My unsuccessful snippet, expressing what I want but failing to transform an edited field:
func ${1:$$(when (and yas-modified-p yas-moving-away-p)
(concat "(" yas-text ")"))} FuncName
What I want is, that when typing t Type
in the field, the snippet would expand as such:
func (t Type) FuncName
and when skipping over the field unedited it would expand like this:
func FuncName
I know that the condition executes as one would expect, because if I change (concat ...)
to (message "XXX")
, I see the trace printed in the mini buffer, but I can't figure out why my transformation doesn't work.
In your example it seems to me that the result of your concatenated string is discarded. I think you need to actually insert the new string into the buffer.
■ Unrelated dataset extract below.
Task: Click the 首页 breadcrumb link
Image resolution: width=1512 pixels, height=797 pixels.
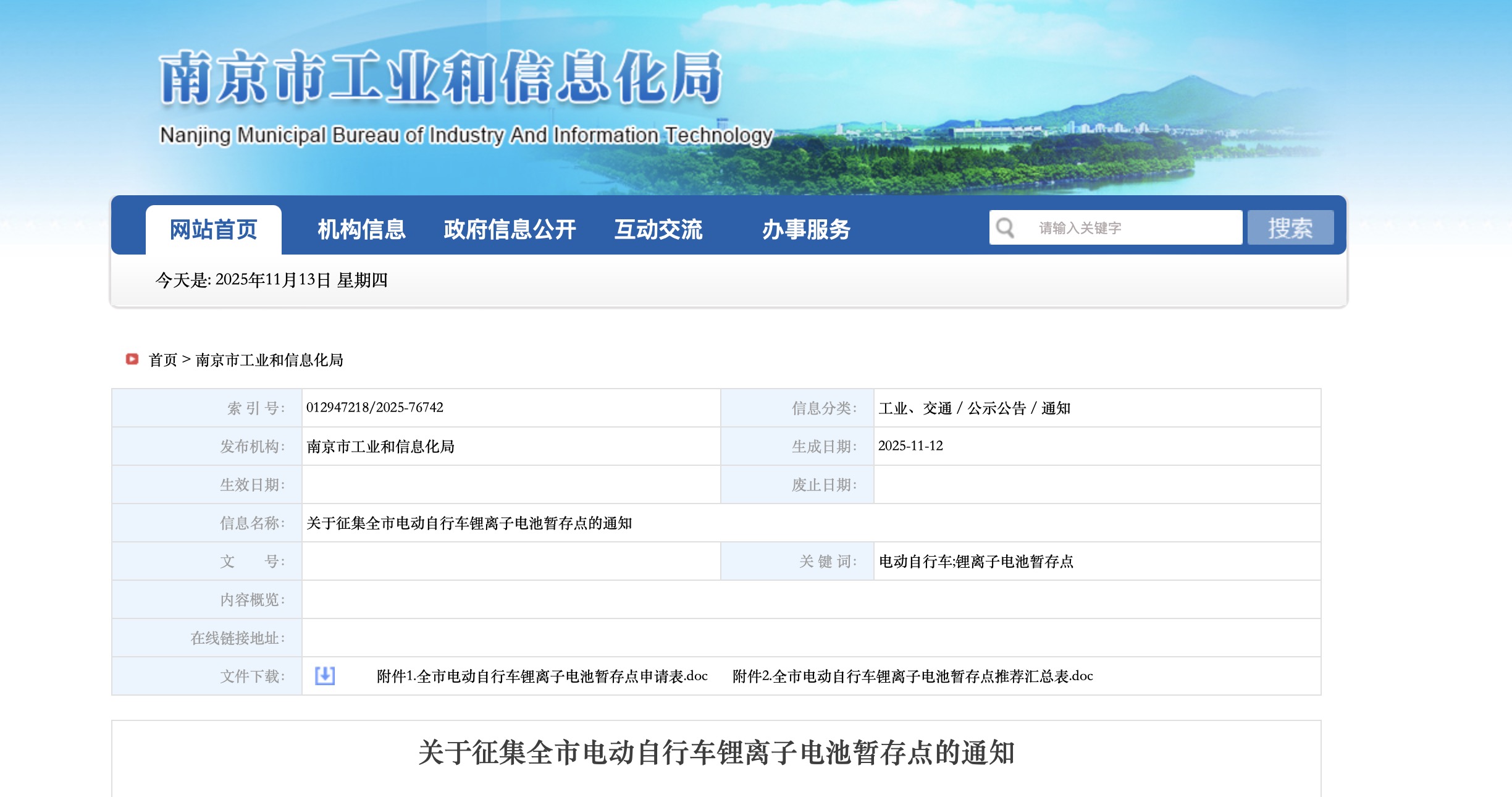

I'm not really very familiar with yasnippet syntax, so this may not be the cleanest solution, but the following seems to work for me:
func ${1:$$(when (and yas-modified-p
yas-moving-away-p)
(insert ")" )
(backward-char (+ 1 (length yas-text)))
(insert "("))} ${2:funcName} {
$0
}
Wouldn't it be easier to have the snippet start as
func () FuncName
and remove the parenthese if they are left empty?
The documentation suggests you need to wrap elisp forms in `backticks` to incorporate the return value into the snippet (much like command substitution in shell scripts).